Our Strategy 2020-2025 sets how we tackle the malnutrition crisis through holistic, science-based solutions that generate impactful shifts in the enabling environment.

By identifying programmatic and institutional entry points, targeted program interventions and novel partnerships with influential actors—from media to food companies—we are delivering knowledge and tools to achieve healthy and sustainable diets.

We also partner with global and multilateral policy-setting bodies that can help promote sustainable diets and more healthy and nutritious food systems, such as the Committee on World Food Security and the United Nations System Standing Committee on Nutrition. 

See our work on Food environment and consumer behavior in action

As nations prepare to meet the challenges set by the first United Nations Food Systems Summit, decision-makers need to assess and address any gaps at country-level. 

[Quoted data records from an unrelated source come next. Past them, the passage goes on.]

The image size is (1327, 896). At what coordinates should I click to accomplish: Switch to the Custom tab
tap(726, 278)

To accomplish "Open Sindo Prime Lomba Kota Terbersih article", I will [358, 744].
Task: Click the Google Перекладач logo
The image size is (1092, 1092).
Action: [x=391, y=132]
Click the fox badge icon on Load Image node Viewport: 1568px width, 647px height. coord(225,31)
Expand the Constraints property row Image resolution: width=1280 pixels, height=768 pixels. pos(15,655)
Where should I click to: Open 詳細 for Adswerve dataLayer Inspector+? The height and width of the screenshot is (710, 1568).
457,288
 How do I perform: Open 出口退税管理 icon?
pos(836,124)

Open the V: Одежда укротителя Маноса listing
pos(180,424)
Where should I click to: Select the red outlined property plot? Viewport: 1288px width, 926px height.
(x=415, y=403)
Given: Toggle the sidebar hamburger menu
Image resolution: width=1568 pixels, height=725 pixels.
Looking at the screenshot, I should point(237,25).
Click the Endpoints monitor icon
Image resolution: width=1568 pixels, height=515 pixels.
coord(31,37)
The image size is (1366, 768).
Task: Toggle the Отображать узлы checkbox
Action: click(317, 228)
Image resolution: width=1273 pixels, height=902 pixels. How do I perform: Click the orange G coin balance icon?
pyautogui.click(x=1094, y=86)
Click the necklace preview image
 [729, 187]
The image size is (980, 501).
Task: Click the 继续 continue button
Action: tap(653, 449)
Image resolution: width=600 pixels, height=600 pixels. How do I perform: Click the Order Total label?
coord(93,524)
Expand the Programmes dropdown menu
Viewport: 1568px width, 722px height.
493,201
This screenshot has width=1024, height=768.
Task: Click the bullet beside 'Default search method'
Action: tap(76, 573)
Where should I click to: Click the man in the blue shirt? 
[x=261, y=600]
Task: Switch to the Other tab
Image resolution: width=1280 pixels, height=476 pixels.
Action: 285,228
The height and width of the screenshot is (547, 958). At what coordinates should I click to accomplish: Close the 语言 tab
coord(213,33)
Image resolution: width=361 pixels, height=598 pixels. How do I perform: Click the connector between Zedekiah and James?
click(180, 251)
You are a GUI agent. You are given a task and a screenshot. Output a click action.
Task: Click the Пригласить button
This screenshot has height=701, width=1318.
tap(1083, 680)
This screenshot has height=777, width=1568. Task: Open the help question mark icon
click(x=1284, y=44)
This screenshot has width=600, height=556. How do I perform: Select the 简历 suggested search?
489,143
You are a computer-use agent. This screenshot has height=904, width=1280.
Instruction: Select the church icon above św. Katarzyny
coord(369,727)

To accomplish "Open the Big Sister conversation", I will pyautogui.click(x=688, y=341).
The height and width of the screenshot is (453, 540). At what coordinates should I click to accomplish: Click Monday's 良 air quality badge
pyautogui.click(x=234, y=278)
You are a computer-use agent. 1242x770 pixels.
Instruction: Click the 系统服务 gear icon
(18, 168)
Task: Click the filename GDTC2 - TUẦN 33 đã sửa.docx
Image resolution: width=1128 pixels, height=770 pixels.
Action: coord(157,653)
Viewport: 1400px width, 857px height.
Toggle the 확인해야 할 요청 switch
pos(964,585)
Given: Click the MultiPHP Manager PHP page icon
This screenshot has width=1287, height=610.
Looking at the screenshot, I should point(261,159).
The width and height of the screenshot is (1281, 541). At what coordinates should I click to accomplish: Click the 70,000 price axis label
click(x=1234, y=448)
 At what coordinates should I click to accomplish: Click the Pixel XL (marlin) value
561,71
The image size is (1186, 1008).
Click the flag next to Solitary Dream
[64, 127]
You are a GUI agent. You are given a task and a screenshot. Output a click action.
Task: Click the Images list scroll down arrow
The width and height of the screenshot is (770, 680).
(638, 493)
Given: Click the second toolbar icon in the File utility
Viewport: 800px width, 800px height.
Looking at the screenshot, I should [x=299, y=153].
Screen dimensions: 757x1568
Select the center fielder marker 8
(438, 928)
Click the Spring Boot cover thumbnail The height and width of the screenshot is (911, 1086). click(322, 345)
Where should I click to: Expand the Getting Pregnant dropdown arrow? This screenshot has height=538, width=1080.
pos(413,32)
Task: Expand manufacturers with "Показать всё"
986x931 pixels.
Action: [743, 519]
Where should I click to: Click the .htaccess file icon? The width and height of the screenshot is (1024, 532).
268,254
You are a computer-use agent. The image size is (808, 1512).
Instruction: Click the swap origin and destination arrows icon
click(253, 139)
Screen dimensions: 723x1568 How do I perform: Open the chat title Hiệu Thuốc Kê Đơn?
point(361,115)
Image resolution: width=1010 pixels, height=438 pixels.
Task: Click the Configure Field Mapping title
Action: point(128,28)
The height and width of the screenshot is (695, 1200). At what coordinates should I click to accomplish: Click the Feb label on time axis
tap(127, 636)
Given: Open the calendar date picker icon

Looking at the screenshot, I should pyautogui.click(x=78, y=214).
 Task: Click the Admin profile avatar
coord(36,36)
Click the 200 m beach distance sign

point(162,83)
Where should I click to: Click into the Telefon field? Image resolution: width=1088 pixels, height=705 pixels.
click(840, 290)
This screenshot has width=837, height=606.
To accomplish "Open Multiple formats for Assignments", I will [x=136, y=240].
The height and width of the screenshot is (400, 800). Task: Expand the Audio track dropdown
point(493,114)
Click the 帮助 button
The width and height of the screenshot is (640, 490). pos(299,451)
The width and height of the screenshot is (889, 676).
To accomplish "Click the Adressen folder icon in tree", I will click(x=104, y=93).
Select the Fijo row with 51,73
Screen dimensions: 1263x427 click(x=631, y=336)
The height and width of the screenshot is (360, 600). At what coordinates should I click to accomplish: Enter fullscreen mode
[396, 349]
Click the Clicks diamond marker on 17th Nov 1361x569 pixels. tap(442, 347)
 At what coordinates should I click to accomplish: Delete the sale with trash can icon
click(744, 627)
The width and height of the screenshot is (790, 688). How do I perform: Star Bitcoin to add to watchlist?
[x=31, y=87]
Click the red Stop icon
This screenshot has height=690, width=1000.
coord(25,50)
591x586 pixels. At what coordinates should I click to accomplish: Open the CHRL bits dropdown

To support this process, the Alliance—in partnership with the Swiss Federal Office for Agriculture—is assembling Sustainable Food System Country Profiles for low- and middle-income regions, focusing on three pilot countries: Bangladesh, Ethiopia and Honduras. Based on previous Alliance’s profiles series for climate-smart agriculture, digital agriculture and risk assessment, these country profiles are set to provide critical information and analysis to identify hotspots of unsustainability in food systems. Findings will allow data-driven public and private interventions and investments. 

IMPROVING FOOD SYSTEMS IN KENYA

In collaboration with the European Union’s Healthy Food Africa project, the Alliance is leading a key initiative to ensure food security through sustainable agriculture: Food System Lab for Kisumu, in Kenya.

In Kisumu, food poverty is pervasive and diets are dominated by maize, which is low in essential nutrients. The area is close to Lake Victoria, but fish production is too low to meet demand: fish is imported from China for those who can afford it. 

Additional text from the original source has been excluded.